## STATED PROBLEM
Could you convert the data below into a JSON list of strings with one string per line, omitting blank lines and leaving the pictures out?

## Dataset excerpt
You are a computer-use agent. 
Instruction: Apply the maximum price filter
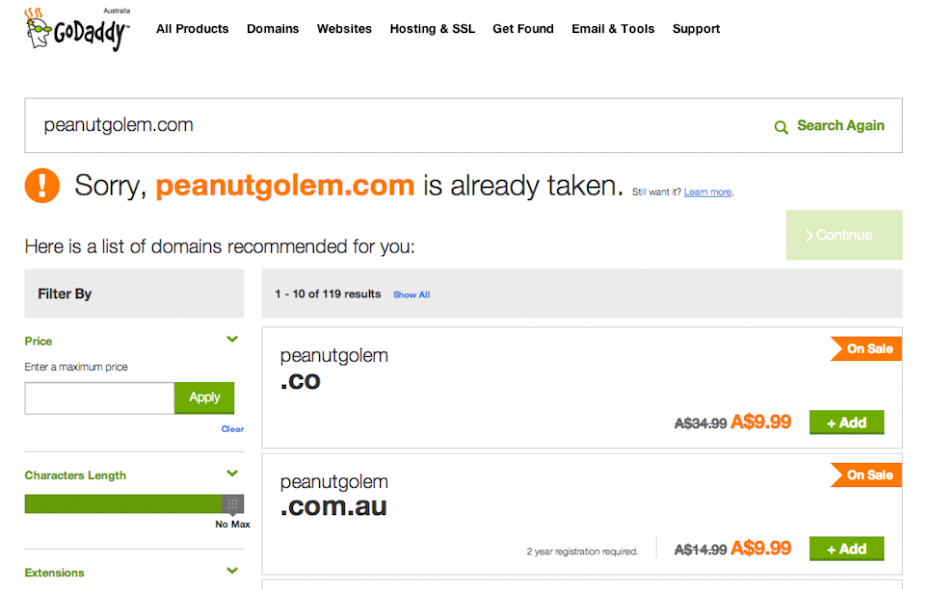204,397
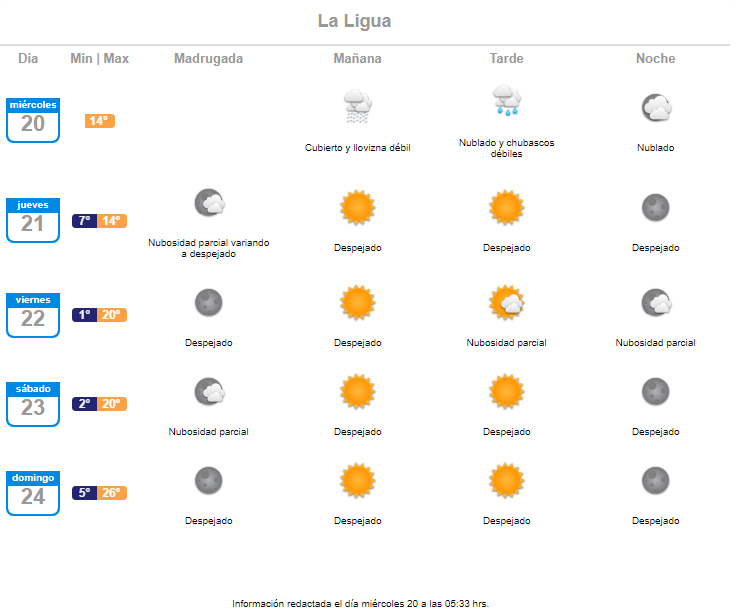The height and width of the screenshot is (612, 736).
Task: Click the La Ligua title
Action: [x=354, y=22]
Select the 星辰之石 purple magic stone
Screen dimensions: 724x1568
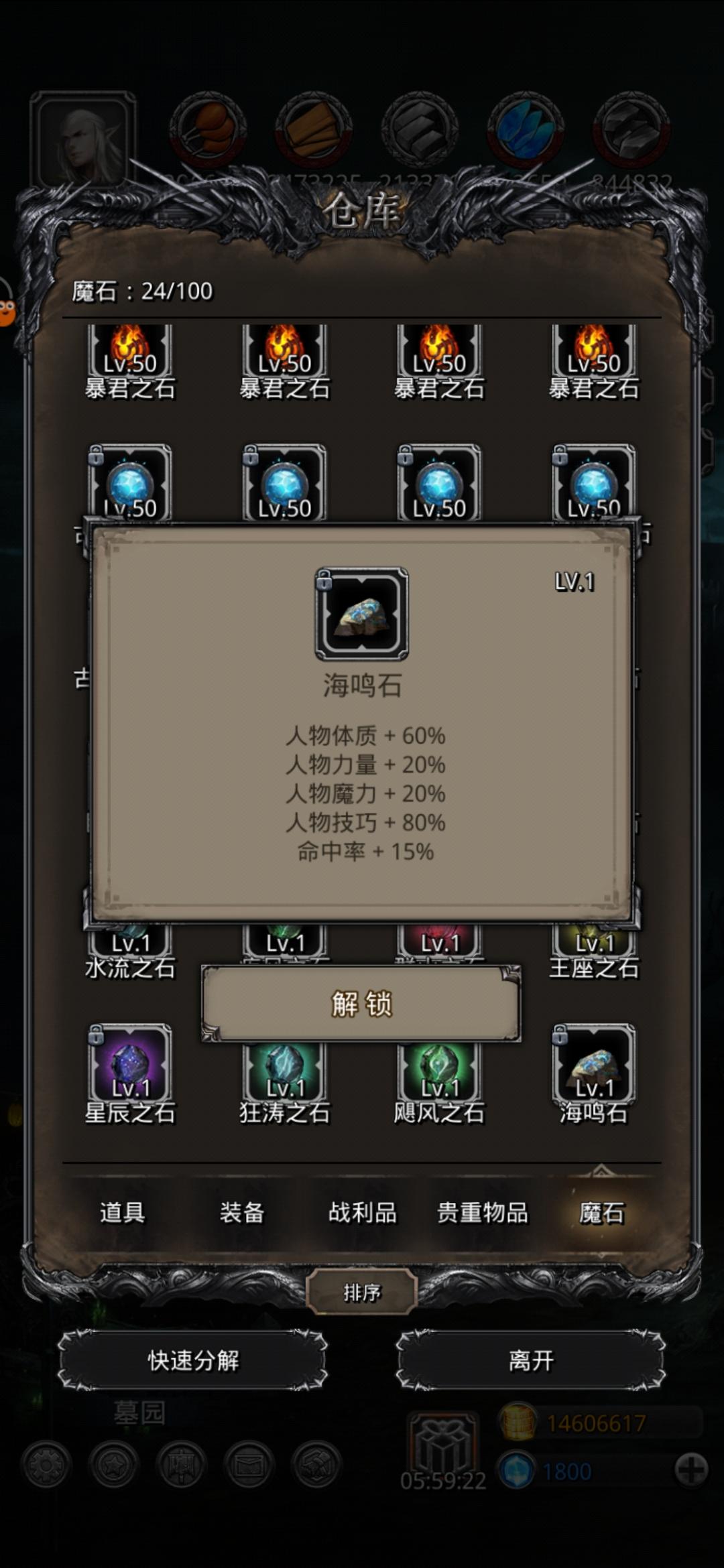(130, 1064)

## SOLUTION
[
  "You are a computer-use agent. ",
  "Instruction: Apply the maximum price filter",
  "204,397",
  "The height and width of the screenshot is (612, 736).",
  "Task: Click the La Ligua title",
  "Action: [x=354, y=22]",
  "Select the 星辰之石 purple magic stone",
  "Screen dimensions: 724x1568",
  "(130, 1064)"
]